LOS AÑOS DEL WOLFRAMIO
José Luis Ibáñez Salas
A Raúl Guerra Garrido
El coche que me esperaba junto al portal de mi casa se acerca ya a las inmediaciones del palacio. Nos suben la barrera sin preguntar. El chófer y el militar que nos franquea el paso se saludan sin casi mirarse. Cada vez tengo más frío, pese a que una y otra vez compruebo que sí, que llevo los guantes, la bufanda y el abrigo nuevo. Hasta me he levantado ligeramente la camisa para ver que debajo está la camiseta gruesa que me compró ayer mi esposa. Empieza a llover, justo cuando el vehículo se detiene y por las escaleras baja otro militar con las manos blancas (serán sus guantes, espero) para abrir mi puerta. ¿Qué demonios pinto yo aquí? Demasiado tarde para preguntas. Desciendo del coche, cojo mi sombrero y, antes de calarlo en mi cabeza desasosegada, me despido del conductor agradeciéndole el trayecto. Camino firme, como si estuviera decidido a hacer lo que vengo a hacer. Es que lo estoy. Creo.
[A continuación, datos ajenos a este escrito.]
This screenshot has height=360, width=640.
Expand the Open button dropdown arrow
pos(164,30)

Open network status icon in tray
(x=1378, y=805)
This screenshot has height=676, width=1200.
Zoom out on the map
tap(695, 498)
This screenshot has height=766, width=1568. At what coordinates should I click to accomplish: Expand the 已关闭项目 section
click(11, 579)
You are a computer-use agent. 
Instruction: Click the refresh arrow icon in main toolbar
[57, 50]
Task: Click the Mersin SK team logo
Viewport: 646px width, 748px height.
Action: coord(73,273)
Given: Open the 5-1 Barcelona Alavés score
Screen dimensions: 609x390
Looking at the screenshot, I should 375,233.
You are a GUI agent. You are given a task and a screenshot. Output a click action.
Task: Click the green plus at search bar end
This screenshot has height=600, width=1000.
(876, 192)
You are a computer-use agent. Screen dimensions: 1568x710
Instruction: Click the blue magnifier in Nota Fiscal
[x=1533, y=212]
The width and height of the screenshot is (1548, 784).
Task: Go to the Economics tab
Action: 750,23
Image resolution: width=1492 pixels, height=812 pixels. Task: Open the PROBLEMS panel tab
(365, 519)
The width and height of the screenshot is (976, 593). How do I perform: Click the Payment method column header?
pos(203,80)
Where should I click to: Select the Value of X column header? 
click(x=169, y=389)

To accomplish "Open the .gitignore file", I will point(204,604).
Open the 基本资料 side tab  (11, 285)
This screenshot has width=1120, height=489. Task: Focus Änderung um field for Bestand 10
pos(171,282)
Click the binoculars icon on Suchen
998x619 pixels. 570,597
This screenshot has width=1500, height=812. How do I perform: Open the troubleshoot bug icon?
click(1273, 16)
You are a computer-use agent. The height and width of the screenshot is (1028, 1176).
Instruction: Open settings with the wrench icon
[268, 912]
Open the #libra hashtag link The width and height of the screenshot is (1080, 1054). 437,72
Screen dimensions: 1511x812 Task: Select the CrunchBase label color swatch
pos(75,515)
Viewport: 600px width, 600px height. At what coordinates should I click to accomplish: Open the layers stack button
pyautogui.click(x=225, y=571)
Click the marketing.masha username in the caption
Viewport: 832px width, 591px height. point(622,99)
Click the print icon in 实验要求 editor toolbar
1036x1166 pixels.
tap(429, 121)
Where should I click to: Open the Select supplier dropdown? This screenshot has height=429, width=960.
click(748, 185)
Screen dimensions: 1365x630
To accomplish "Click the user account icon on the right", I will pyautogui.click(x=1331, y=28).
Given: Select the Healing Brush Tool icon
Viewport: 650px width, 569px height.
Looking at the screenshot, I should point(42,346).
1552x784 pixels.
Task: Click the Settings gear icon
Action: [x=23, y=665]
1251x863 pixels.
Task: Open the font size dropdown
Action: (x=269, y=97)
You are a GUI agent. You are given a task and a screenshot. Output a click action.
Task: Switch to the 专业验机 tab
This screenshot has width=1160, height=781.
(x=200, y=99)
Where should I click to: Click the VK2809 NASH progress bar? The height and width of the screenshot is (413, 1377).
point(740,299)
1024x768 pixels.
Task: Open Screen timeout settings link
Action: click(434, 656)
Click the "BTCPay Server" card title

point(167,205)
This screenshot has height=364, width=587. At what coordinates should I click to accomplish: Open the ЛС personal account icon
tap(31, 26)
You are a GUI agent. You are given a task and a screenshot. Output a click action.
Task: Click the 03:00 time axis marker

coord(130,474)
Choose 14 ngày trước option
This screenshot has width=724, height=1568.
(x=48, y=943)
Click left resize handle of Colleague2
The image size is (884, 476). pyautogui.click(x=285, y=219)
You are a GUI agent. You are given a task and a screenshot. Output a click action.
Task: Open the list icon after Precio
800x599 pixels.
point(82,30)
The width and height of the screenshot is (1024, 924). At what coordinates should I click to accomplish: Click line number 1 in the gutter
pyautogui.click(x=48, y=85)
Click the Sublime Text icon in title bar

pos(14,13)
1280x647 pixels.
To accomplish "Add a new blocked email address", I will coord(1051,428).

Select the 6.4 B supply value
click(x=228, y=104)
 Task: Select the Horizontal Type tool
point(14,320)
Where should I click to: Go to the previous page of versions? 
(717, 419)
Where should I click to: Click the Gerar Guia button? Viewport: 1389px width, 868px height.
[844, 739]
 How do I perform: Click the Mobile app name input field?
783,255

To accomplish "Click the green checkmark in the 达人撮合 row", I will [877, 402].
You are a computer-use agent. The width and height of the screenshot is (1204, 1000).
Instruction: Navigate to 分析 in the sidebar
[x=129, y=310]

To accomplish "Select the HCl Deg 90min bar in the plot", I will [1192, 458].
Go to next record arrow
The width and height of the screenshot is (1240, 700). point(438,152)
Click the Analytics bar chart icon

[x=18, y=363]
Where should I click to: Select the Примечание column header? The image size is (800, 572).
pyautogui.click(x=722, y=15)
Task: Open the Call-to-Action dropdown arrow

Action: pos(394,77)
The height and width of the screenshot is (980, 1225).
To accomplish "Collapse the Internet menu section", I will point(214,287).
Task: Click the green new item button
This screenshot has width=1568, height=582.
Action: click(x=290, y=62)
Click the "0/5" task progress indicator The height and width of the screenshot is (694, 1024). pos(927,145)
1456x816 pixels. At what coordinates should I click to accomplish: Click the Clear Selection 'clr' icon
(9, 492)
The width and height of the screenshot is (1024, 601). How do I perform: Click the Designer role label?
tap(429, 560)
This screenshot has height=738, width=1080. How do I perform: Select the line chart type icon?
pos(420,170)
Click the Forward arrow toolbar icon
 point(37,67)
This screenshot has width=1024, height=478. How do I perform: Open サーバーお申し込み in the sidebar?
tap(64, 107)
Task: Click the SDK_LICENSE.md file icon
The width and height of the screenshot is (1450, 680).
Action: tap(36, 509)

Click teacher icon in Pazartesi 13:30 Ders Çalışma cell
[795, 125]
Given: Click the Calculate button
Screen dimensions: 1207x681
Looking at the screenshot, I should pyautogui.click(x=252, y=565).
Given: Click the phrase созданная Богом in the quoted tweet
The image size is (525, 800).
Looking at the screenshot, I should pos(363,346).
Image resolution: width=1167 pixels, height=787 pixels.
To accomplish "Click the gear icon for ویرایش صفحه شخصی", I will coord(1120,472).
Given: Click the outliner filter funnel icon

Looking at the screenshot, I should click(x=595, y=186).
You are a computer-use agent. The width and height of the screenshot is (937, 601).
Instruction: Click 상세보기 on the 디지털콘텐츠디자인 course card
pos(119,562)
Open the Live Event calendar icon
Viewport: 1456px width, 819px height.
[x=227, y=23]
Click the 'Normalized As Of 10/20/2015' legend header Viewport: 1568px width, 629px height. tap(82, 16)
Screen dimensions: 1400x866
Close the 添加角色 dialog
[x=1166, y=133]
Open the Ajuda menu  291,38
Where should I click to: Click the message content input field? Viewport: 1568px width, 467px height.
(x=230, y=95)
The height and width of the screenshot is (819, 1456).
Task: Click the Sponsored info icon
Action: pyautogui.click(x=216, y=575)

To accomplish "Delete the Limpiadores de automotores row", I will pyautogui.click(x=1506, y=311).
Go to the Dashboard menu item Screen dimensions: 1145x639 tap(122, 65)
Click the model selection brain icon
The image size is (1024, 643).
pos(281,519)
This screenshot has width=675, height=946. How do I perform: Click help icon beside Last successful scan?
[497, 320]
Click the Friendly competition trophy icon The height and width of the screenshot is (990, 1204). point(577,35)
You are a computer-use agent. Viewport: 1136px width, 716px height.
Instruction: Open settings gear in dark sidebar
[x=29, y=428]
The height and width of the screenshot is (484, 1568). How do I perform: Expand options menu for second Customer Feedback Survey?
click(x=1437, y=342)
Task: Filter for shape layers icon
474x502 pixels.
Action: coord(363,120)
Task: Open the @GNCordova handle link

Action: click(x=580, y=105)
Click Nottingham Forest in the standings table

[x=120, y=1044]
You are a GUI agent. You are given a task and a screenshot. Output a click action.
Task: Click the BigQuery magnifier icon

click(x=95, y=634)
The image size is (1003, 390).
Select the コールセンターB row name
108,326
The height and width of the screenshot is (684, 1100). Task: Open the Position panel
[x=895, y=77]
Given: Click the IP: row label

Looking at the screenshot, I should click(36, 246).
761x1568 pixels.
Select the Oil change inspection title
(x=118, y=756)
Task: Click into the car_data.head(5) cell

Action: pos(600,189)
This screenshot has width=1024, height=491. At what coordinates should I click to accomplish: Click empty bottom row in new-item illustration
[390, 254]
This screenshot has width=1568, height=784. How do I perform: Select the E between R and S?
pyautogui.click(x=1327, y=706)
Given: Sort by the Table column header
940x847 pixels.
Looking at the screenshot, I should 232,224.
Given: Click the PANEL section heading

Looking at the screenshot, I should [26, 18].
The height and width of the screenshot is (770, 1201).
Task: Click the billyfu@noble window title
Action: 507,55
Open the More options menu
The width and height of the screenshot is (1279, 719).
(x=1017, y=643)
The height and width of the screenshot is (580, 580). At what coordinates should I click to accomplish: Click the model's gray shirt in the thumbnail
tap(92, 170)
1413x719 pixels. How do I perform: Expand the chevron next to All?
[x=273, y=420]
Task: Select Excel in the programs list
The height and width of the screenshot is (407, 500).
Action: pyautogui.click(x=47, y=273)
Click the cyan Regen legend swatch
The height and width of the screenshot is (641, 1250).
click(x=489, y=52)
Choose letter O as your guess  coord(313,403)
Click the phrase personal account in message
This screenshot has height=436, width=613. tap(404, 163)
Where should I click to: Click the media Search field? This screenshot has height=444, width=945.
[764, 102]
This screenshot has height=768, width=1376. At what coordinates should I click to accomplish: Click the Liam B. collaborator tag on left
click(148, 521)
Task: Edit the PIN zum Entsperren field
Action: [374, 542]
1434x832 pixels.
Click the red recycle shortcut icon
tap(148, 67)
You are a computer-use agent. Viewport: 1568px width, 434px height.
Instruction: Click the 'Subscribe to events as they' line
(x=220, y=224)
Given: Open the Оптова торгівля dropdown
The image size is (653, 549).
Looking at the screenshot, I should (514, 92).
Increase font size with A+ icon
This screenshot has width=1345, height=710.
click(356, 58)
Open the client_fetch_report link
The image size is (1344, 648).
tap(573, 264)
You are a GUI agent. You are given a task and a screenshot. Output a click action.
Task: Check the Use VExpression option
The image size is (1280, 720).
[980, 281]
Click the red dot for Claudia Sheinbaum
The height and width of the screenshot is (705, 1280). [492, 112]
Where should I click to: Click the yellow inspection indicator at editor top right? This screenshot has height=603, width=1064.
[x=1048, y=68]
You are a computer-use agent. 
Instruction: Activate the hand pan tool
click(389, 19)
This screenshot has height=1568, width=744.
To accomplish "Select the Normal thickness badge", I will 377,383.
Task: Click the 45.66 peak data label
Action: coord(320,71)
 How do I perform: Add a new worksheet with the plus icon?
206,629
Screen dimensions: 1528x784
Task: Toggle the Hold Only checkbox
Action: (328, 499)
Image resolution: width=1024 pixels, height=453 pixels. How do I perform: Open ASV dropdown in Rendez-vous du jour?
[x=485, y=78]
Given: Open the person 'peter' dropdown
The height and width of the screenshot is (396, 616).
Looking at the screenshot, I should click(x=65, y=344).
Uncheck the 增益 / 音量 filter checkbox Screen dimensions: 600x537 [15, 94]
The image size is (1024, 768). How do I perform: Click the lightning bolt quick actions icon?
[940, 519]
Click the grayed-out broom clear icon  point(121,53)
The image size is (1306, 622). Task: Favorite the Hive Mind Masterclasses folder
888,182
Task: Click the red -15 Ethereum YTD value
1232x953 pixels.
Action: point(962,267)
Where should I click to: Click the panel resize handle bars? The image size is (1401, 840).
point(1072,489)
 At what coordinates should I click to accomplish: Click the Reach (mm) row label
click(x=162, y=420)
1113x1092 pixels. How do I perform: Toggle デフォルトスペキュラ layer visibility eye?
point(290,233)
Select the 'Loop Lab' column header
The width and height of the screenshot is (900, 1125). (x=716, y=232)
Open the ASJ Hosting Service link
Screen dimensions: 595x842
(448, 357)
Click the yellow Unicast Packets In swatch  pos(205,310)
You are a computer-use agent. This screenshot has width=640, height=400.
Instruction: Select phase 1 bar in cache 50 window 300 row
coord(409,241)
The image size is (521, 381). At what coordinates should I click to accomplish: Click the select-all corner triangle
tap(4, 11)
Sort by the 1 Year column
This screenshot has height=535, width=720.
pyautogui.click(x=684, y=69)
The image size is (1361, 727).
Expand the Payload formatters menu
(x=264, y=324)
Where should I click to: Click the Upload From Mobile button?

No impresiona el lugar, a mí al menos. O sí, porque me resulta lúgubre y desabrido, inadecuado y de una solemnidad ni antigua ni convincente, más bien aburrida, sin estilo. Igual que su principal inquilino, ahora que lo pienso. A quien, por cierto, caigo en la cuenta que no he visto en persona jamás. Aunque sí he podido escuchar su voz en varias ocasiones. Y él la mía, menos, eso sí, porque no me dejó hablar casi, pero la escuchó. Por lo menos la oyó.